Set the records down again. Match every line exactly.

*** Opening DATA PROVIDED ***

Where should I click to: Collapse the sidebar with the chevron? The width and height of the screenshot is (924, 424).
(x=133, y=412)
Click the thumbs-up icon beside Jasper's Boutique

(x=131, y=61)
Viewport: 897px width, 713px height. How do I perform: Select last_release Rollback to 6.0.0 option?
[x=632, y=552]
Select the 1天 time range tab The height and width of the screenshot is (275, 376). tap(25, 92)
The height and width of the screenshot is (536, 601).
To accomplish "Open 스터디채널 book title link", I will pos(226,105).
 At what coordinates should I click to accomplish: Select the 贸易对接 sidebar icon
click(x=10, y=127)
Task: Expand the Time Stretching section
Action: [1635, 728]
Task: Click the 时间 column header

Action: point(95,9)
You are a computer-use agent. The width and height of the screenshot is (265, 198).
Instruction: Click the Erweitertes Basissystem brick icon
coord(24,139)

*** Closing DATA PROVIDED ***

◆ OUTPUT BELOW:
Where should I click to: Collapse the sidebar with the chevron? The width and height of the screenshot is (924, 424).
(x=133, y=412)
Click the thumbs-up icon beside Jasper's Boutique

(x=131, y=61)
Viewport: 897px width, 713px height. How do I perform: Select last_release Rollback to 6.0.0 option?
[x=632, y=552]
Select the 1天 time range tab The height and width of the screenshot is (275, 376). tap(25, 92)
The height and width of the screenshot is (536, 601).
To accomplish "Open 스터디채널 book title link", I will pos(226,105).
 At what coordinates should I click to accomplish: Select the 贸易对接 sidebar icon
click(x=10, y=127)
Task: Expand the Time Stretching section
Action: [1635, 728]
Task: Click the 时间 column header

Action: point(95,9)
You are a computer-use agent. The width and height of the screenshot is (265, 198).
Instruction: Click the Erweitertes Basissystem brick icon
coord(24,139)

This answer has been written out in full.